WHAT IS BEING ASKED >>
Reproduce every record exactly.

EXERCISE MATERIALS: Begin

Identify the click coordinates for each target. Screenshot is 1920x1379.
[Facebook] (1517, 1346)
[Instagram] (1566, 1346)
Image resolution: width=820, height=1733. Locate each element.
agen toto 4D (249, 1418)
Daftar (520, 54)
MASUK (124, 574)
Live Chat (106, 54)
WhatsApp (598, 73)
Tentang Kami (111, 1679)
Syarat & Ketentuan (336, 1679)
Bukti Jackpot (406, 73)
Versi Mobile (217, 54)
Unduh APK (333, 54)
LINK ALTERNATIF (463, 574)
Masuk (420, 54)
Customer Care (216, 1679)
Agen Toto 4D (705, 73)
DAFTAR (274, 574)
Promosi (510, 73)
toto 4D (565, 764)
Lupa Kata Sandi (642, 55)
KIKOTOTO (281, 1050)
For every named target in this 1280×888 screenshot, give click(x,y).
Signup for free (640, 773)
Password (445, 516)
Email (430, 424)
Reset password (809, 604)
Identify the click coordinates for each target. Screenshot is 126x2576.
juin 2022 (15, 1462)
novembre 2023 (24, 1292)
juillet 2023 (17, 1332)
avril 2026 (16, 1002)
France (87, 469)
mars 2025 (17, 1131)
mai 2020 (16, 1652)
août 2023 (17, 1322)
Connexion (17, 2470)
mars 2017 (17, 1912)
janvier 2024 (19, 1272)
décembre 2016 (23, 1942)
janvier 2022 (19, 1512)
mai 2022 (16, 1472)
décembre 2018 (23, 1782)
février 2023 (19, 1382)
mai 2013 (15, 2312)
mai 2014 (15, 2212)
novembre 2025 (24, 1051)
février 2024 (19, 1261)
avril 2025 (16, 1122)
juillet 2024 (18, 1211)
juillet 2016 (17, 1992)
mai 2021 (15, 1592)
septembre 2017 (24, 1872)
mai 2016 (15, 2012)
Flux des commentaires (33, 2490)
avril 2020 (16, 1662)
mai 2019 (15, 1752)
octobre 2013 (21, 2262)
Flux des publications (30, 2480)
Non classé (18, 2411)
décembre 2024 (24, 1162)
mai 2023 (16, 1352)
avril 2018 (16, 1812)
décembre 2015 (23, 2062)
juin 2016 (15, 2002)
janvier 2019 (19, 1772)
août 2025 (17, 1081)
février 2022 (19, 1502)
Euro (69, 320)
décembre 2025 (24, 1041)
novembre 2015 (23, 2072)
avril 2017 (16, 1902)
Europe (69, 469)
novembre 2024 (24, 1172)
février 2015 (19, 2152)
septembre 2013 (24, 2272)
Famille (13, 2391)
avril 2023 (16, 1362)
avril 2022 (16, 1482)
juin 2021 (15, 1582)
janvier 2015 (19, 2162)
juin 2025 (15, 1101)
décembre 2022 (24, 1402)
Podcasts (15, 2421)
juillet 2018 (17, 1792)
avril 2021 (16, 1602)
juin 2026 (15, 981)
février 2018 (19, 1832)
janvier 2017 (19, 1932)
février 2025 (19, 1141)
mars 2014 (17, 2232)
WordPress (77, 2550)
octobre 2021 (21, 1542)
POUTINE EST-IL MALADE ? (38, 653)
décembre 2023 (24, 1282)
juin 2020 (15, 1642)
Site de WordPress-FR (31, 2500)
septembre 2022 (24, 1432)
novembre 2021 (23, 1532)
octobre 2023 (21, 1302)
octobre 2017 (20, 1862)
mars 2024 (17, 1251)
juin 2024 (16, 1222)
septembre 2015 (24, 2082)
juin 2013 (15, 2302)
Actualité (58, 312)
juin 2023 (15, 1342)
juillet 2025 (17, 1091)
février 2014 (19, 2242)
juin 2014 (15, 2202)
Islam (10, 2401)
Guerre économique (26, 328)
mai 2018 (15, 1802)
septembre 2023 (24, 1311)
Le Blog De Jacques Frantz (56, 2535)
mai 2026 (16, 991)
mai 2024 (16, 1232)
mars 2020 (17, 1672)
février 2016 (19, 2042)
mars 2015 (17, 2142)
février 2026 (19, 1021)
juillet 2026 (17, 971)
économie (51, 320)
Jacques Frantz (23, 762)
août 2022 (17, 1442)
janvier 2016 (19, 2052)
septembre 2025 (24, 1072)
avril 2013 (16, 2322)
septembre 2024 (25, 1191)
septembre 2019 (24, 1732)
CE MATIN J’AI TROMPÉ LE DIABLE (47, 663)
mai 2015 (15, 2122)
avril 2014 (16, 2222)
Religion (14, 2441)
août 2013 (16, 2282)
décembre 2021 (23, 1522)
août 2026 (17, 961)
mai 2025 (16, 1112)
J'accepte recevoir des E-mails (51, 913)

EXERCISE MATERIALS: End

EXERCISE ANSWER >>
Identify the click coordinates for each target. Screenshot is 1920x1379.
[Facebook] (1517, 1346)
[Instagram] (1566, 1346)
Image resolution: width=820, height=1733. Locate each element.
agen toto 4D (249, 1418)
Daftar (520, 54)
MASUK (124, 574)
Live Chat (106, 54)
WhatsApp (598, 73)
Tentang Kami (111, 1679)
Syarat & Ketentuan (336, 1679)
Bukti Jackpot (406, 73)
Versi Mobile (217, 54)
Unduh APK (333, 54)
LINK ALTERNATIF (463, 574)
Masuk (420, 54)
Customer Care (216, 1679)
Agen Toto 4D (705, 73)
DAFTAR (274, 574)
Promosi (510, 73)
toto 4D (565, 764)
Lupa Kata Sandi (642, 55)
KIKOTOTO (281, 1050)
For every named target in this 1280×888 screenshot, give click(x,y).
Signup for free (640, 773)
Password (445, 516)
Email (430, 424)
Reset password (809, 604)
Identify the click coordinates for each target. Screenshot is 126x2576.
juin 2022 (15, 1462)
novembre 2023 (24, 1292)
juillet 2023 (17, 1332)
avril 2026 (16, 1002)
France (87, 469)
mars 2025 (17, 1131)
mai 2020 (16, 1652)
août 2023 (17, 1322)
Connexion (17, 2470)
mars 2017 (17, 1912)
janvier 2024 (19, 1272)
décembre 2016 (23, 1942)
janvier 2022 (19, 1512)
mai 2022 (16, 1472)
décembre 2018 (23, 1782)
février 2023 (19, 1382)
mai 2013 (15, 2312)
mai 2014 (15, 2212)
novembre 2025 (24, 1051)
février 2024 (19, 1261)
avril 2025 (16, 1122)
juillet 2024 (18, 1211)
juillet 2016 (17, 1992)
mai 2021 (15, 1592)
septembre 2017 (24, 1872)
mai 2016 (15, 2012)
Flux des commentaires (33, 2490)
avril 2020 (16, 1662)
mai 2019 (15, 1752)
octobre 2013 (21, 2262)
Flux des publications (30, 2480)
Non classé (18, 2411)
décembre 2024 (24, 1162)
mai 2023 (16, 1352)
avril 2018 (16, 1812)
décembre 2015 (23, 2062)
juin 2016 (15, 2002)
janvier 2019 (19, 1772)
août 2025 (17, 1081)
février 2022 (19, 1502)
Euro (69, 320)
décembre 2025 (24, 1041)
novembre 2015 (23, 2072)
avril 2017 (16, 1902)
Europe (69, 469)
novembre 2024 (24, 1172)
février 2015 (19, 2152)
septembre 2013 (24, 2272)
Famille (13, 2391)
avril 2023 (16, 1362)
avril 2022 (16, 1482)
juin 2021 (15, 1582)
janvier 2015 (19, 2162)
juin 2025 (15, 1101)
décembre 2022 (24, 1402)
Podcasts (15, 2421)
juillet 2018 (17, 1792)
avril 2021 (16, 1602)
juin 2026 (15, 981)
février 2018 (19, 1832)
janvier 2017 (19, 1932)
février 2025 (19, 1141)
mars 2014 (17, 2232)
WordPress (77, 2550)
octobre 2021 (21, 1542)
POUTINE EST-IL MALADE ? (38, 653)
décembre 2023 (24, 1282)
juin 2020 (15, 1642)
Site de WordPress-FR (31, 2500)
septembre 2022 (24, 1432)
novembre 2021 (23, 1532)
octobre 2023 (21, 1302)
octobre 2017 (20, 1862)
mars 2024 (17, 1251)
juin 2024 (16, 1222)
septembre 2015 (24, 2082)
juin 2013 (15, 2302)
Actualité (58, 312)
juin 2023 (15, 1342)
juillet 2025 (17, 1091)
février 2014 (19, 2242)
juin 2014 (15, 2202)
Islam (10, 2401)
Guerre économique (26, 328)
mai 2018 (15, 1802)
septembre 2023 (24, 1311)
Le Blog De Jacques Frantz (56, 2535)
mai 2026 (16, 991)
mai 2024 (16, 1232)
mars 2020 (17, 1672)
février 2016 (19, 2042)
mars 2015 (17, 2142)
février 2026 (19, 1021)
juillet 2026 (17, 971)
économie (51, 320)
Jacques Frantz (23, 762)
août 2022 (17, 1442)
janvier 2016 (19, 2052)
septembre 2025 (24, 1072)
avril 2013 (16, 2322)
septembre 2024 (25, 1191)
septembre 2019 (24, 1732)
CE MATIN J’AI TROMPÉ LE DIABLE (47, 663)
mai 2015 (15, 2122)
avril 2014 (16, 2222)
Religion (14, 2441)
août 2013 (16, 2282)
décembre 2021 (23, 1522)
août 2026 (17, 961)
mai 2025 (16, 1112)
J'accepte recevoir des E-mails (51, 913)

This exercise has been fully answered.